Selective Backprop

Tags: Vision, NLP, Decreased Accuracy, Increased GPU Throughput, Method, Curriculum, Speedup

TL;DR

Selective Backprop prioritizes examples with high loss at each iteration, skipping examples with low loss. This speeds up training with limited impact on generalization.

Attribution

Accelerating Deep Learning by Focusing on the Biggest Losers by Angela H. Jiang, Daniel L. K. Wong, Giulio Zhou, David G. Andersen, Jeffrey Dean, Gregory R. Ganger, Gauri Joshi, Michael Kaminsky, Michael Kozuch, Zachary C. Lipton, and Padmanabhan Pillai.

Applicable Settings

Selective Backprop is broadly applicable across problems and modalities. It’s one implementation among a class of methods that train first on the easy examples and focus on the hard examples later in training.

Hyperparameters

start - The fraction of training epochs elapsed at which to start pruning examples. For example, start=0.5 with a total training epochs of 100 would have Selective Backprop begin at epoch 50.
end - The fraction of training epochs elapsed at which to stop pruning examples. This has to be larger than the value for start.
keep - The fraction of examples in a batch that should be kept.
interrupt - To alleviate some potential negative impacts on model performance, we do not prune the examples on a subset of batches within the interval that Selective Backprop is active. The interrupt parameter specifies the number of batches between these “vanilla”, unpruned batches.
scale_factor - The pruning process requires an additional forward pass in order to realize any speedup. Depending on the situation, this forward pass may be able to be performed on a downsampled version of the input. The scale_factor parameter controls the amount of downsampling to perform.

Example Effects

Depending on the precise hyperparameters chosen, we see decreases in training time of around 10% without any degradation in performance. Larger values are possible but run into the speed-accuracy tradeoffs described below.

Implementation Details

The goal of Selective Backprop is to reduce the number of examples the model sees to only those that still have high loss. This lets the model learn on fewer examples, speeding up forward and back propagation with limited impact on final model quality. To determine the per-example loss and which examples to skip, an additional, initial forward pass must be performed. These loss values are then used to weight a random sample of examples to use for training. For some data types, including images, it’s possible to use a lower resolution version of the input for this additional forward pass. This minimizes the extra computation while maintaining a good estimate of which examples are difficult for the model.

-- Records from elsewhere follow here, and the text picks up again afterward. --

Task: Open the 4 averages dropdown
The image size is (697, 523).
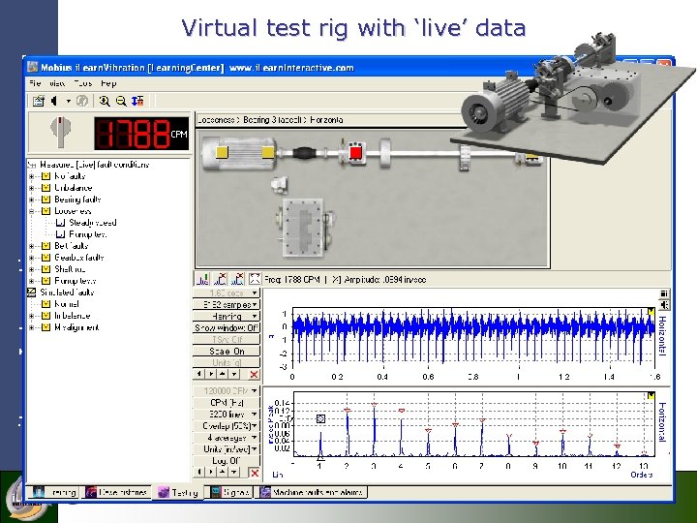Action: 227,438
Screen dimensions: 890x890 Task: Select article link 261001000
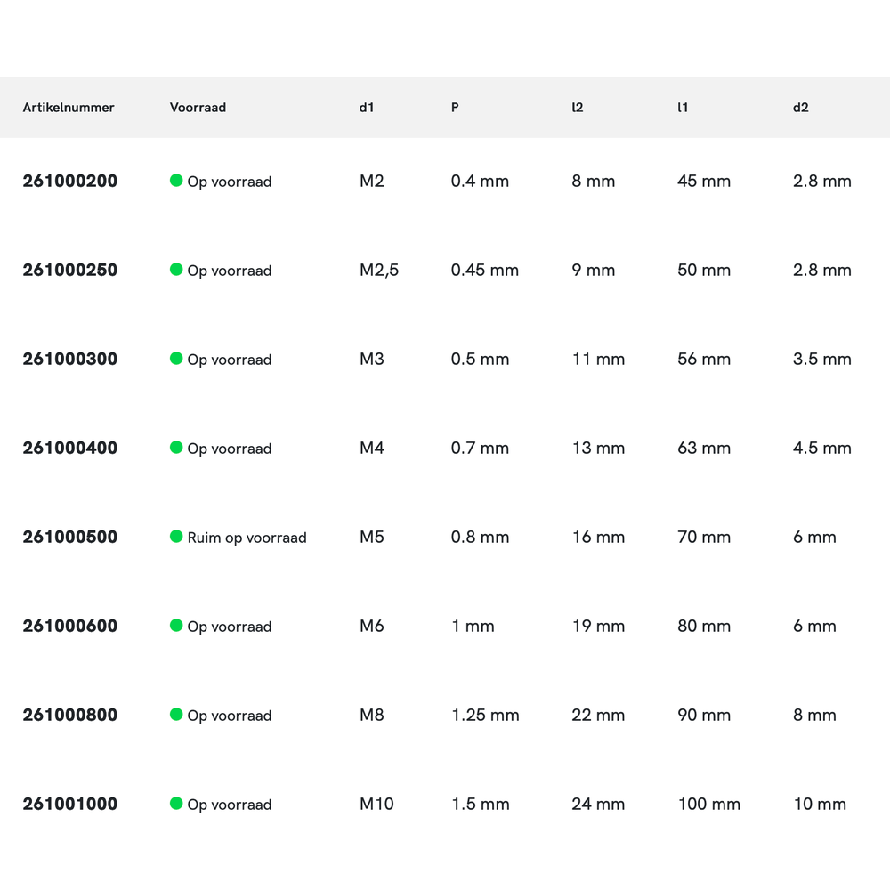click(69, 804)
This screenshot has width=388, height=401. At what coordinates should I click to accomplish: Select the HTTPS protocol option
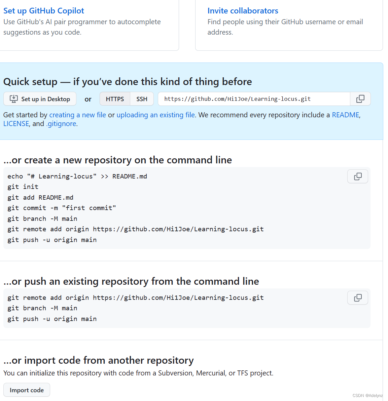(115, 99)
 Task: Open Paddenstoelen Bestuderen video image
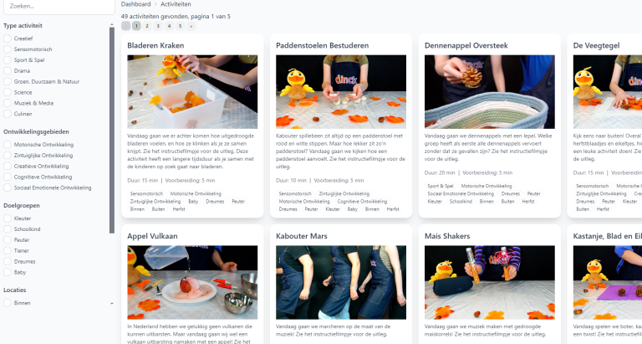coord(341,92)
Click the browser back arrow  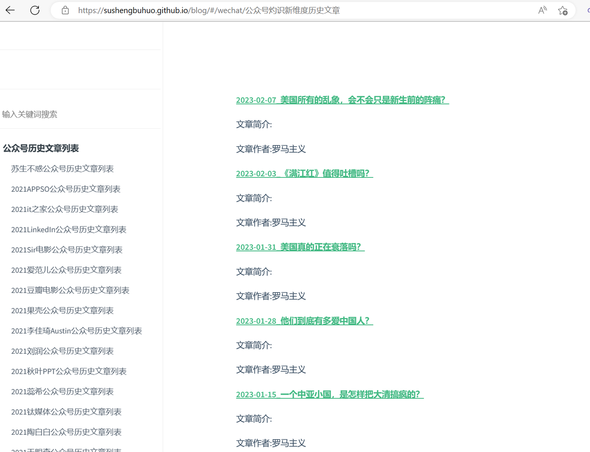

Suggested Hyperparameters

start: Default: 0.5. The default is a good value for most use cases. It lets the model train normally for most of the run while still providing a large boost in time-to-train.
end: Default: 0.9. The default is a good value for most use cases. It leaves a small amount of training at the end for fine-tuning on all examples in the dataset.
keep: Default: 0.5. We found a value of 0.5 to represent a good tradeoff that greatly improves speed at limited cost. This is likely to be the hyperparameter most worth tuning.
interrupt: Default: 2. We found that including some unpruned batches is worth the tradeoff in speed, though a value of 0 is worth considering.
scale_factor: Default: 0.5. If you are using a data type and model that can tolerate processing a downsampled input, this is definitely worthwhile. The default value of 0.5 yields good results with much less computation.

Considerations

Selective Backprop has many tradeoffs between speed and accuracy that are readily apparent. The more data you eliminate for longer periods of training, the larger the potential impact in model performance. The default values we provide have worked well for us and strike a good balance.

Composability

This method should be performed before data augmentation so that eliminated examples do not need to be augmented.

Detailed Results

We have explored Selective Backprop primarily on image recognition tasks such as ImageNet and CIFAR-10. For both of these, we see large improvements in training time with little degradation in accuracy. The table below shows some examples using the default hyperparameters from above. For CIFAR-10, ResNet-56 was trained on 1x NVIDIA 3080 GPU for 160 epochs. For ImageNet, ResNet-50 was trained on 8x NVIDIA 3090 GPUs for 90 epochs.

Selective Backprop
Dataset	Run	Validation Acc.	Time to Train
ImageNet	Baseline	76.46%	5h 43m 8s
ImageNet	+Selective Backprop	76.46%	5h 22m 14s
CIFAR-10	Baseline	93.16%	35m 33s
CIFAR-10	+Selective Backprop	93.32%	32m 36s